→ Goal of the exercise
Your answer should hold all lines of the entries that include the word "will".

→ Listed records
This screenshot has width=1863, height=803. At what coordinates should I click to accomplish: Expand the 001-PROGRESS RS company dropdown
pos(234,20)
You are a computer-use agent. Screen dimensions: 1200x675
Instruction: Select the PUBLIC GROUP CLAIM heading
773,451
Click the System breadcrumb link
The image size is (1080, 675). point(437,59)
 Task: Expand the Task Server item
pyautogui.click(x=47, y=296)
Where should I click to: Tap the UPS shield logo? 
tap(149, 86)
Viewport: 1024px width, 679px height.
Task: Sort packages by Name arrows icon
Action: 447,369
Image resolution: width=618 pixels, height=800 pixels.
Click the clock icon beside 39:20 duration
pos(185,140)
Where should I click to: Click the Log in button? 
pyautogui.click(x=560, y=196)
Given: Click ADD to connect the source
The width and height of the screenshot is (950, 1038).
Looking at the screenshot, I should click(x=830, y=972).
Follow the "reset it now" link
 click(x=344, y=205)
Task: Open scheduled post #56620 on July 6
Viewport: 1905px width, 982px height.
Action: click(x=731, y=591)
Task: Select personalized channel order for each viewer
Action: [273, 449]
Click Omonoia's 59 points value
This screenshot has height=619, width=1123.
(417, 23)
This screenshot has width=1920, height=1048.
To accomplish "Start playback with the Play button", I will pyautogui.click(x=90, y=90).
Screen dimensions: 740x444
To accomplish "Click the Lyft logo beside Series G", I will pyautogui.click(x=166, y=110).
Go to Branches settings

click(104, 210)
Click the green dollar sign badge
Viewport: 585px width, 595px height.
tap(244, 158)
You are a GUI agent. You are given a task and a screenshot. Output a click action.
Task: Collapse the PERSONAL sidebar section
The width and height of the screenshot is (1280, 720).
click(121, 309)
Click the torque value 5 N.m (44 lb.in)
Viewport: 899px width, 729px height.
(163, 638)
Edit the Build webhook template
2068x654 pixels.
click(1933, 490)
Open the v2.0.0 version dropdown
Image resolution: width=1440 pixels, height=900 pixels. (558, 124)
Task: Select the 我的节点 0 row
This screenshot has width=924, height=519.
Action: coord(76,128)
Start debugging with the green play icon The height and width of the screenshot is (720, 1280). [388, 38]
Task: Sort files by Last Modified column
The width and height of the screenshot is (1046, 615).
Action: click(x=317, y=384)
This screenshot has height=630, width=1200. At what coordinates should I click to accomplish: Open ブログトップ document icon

→ Exercise answer
To accomplish "Start playback with the Play button", I will pyautogui.click(x=90, y=90).
To accomplish "Click the Lyft logo beside Series G", I will pyautogui.click(x=166, y=110).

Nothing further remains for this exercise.